A 7 part essay on Kashmir titled ‘The Kashmir Contention’ precedes this writeup. In the series, I tried to address the Kashmir issue with a historic angle to it. I used a number of sources to make a picture out of the distorted mesh that is the narrative spread across the two nations today. In response to the columns, many people opinioned their versions of history to me. I do thank them for that. I cannot claim that what I wrote was the ultimate truth afterall even truth is subjective. However, history is an important means of story-telling, blending in shades of emotions into long gone events that continue to hold importance to these beholders.
The aim of the series besides bringing in a historical touch to the issue, was an attempt to encourage a moving forward of sorts. The two countries have lost much in this ‘forced’ war. I know the gravity of this claim and let me emphasize, I do not take this term lightly. The war, I do certainly believe, has been forced. This does infact imply that partition as well was forced. While this might not be true for all, certain divided families and friends who are now stranded beyond the border would indeed agree with this claim. Partition must have made sense at that time and in many ways, it still does. However, as insisted in another previous column, the movement was lost to a fate it had not hoped for. In that manner, the Pakistan of today is not the country its founders wanted it to be. Yes, we got a geography and we celebrate this geography every 14 August but the nation was never really achieved.
If we are to believe the likes of K.K. Aziz, Ayesha Jalal, Ardeshir Cowasjee and Tariq Ali, the country Jinnah wanted was to be secular. It was supposed to be a miniature India, one with simply a muslim majority population. Other religions were to live here independently just as they generally do in the India of today. There was a strong cultural cohesion, wrapped into layers of traditions that even the religious differences could not overcome. The combined India was indeed a population which found a lot of common traits within itself. The separation hence was even more hurtful. This hurt hence, the ‘dissection of Holy India’, as it was insisted then, was ripe for exploitation of vengeful obsessions and fixations. The two countries with their conflicts are a sad outgrowth of this vengeance.
But I have said all this before, have I not? As much as I want, I cannot put in anything new in this discussion. I have expressed my fantastical hopes of peace more than a couple of times now. The bureaucracy of these countries, the politicians and indeed the uniforms do not agree with me.

• _INFORMATION SHOWN_

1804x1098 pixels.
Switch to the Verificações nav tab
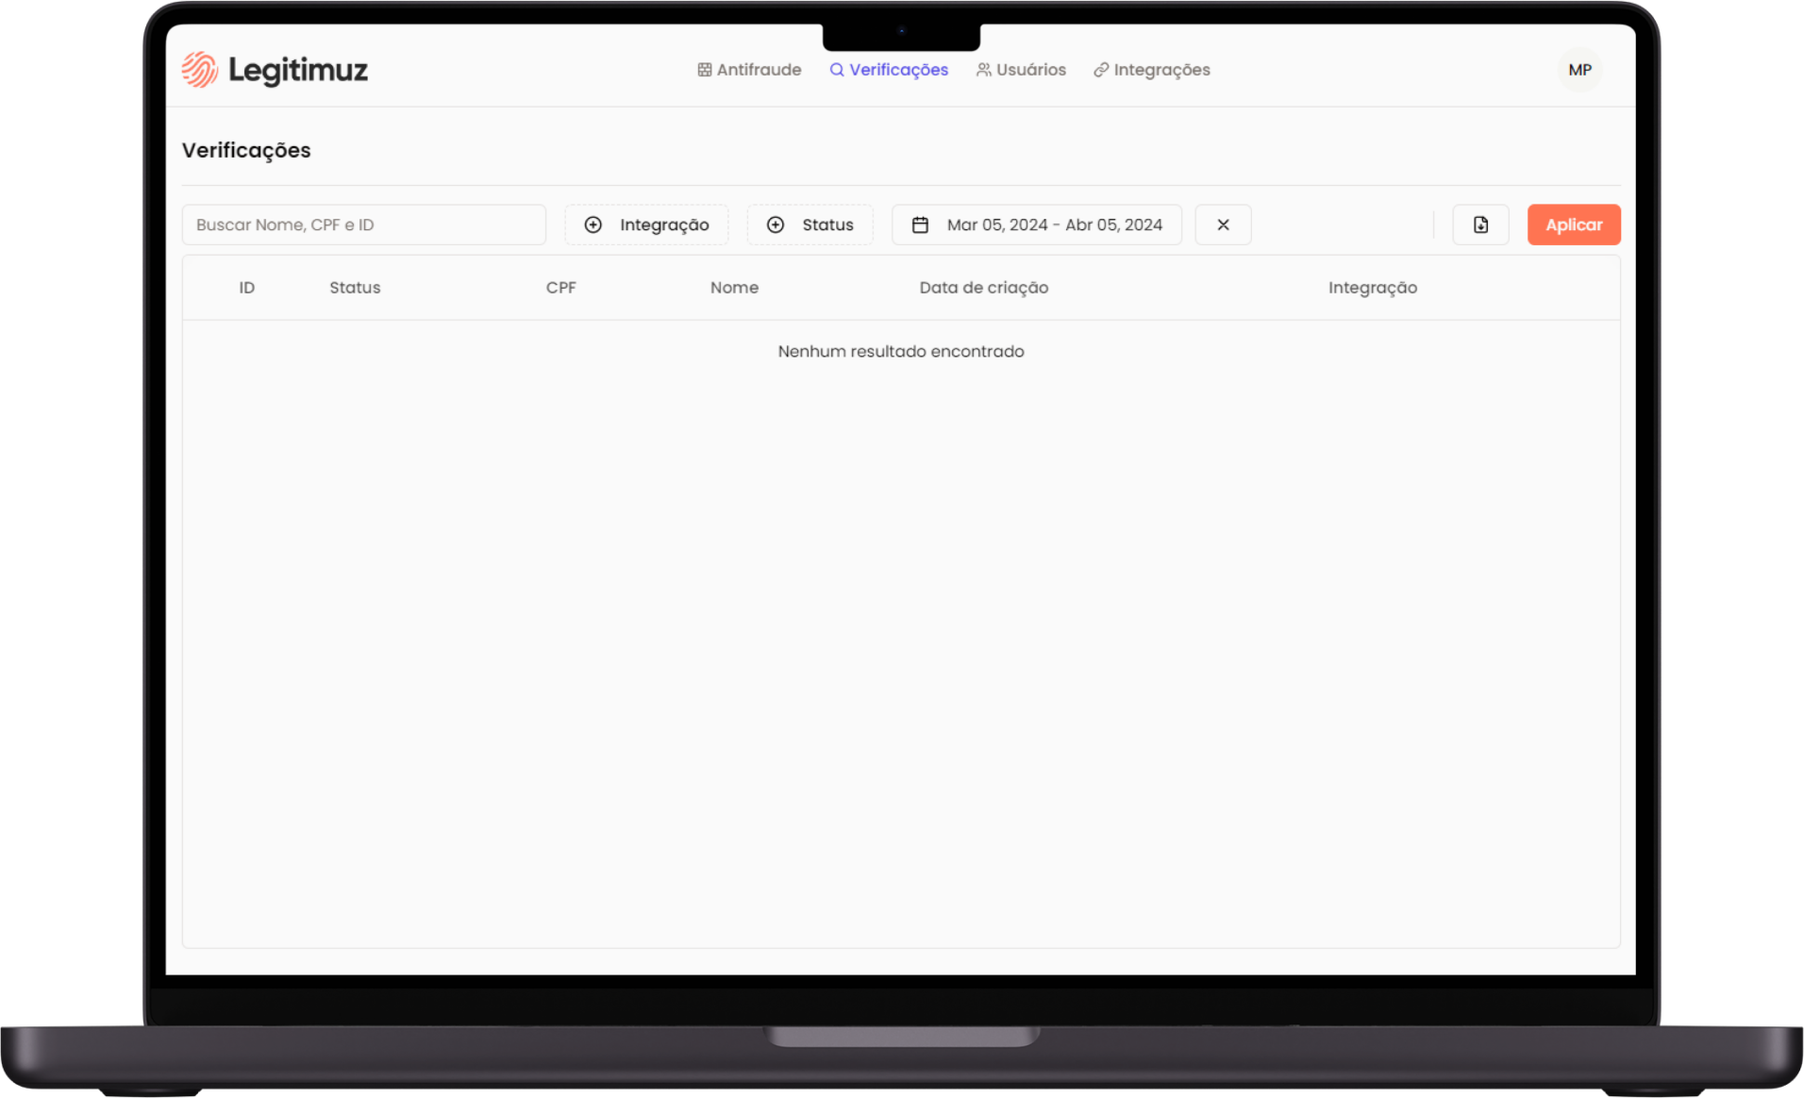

• _ACTIONS TO TAKE_
A. Write out the essay on partition above from "If we are to" to "of this vengeance.".
B. In the essay on partition above, which writers are named as holding that the country Jinnah wanted was to be secular?

• _RESULTS BY TASK_
A.
If we are to believe the likes of K.K. Aziz, Ayesha Jalal, Ardeshir Cowasjee and Tariq Ali, the country Jinnah wanted was to be secular. It was supposed to be a miniature India, one with simply a muslim majority population. Other religions were to live here independently just as they generally do in the India of today. There was a strong cultural cohesion, wrapped into layers of traditions that even the religious differences could not overcome. The combined India was indeed a population which found a lot of common traits within itself. The separation hence was even more hurtful. This hurt hence, the ‘dissection of Holy India’, as it was insisted then, was ripe for exploitation of vengeful obsessions and fixations. The two countries with their conflicts are a sad outgrowth of this vengeance.

B. K.K. Aziz, Ayesha Jalal, Ardeshir Cowasjee and Tariq Ali.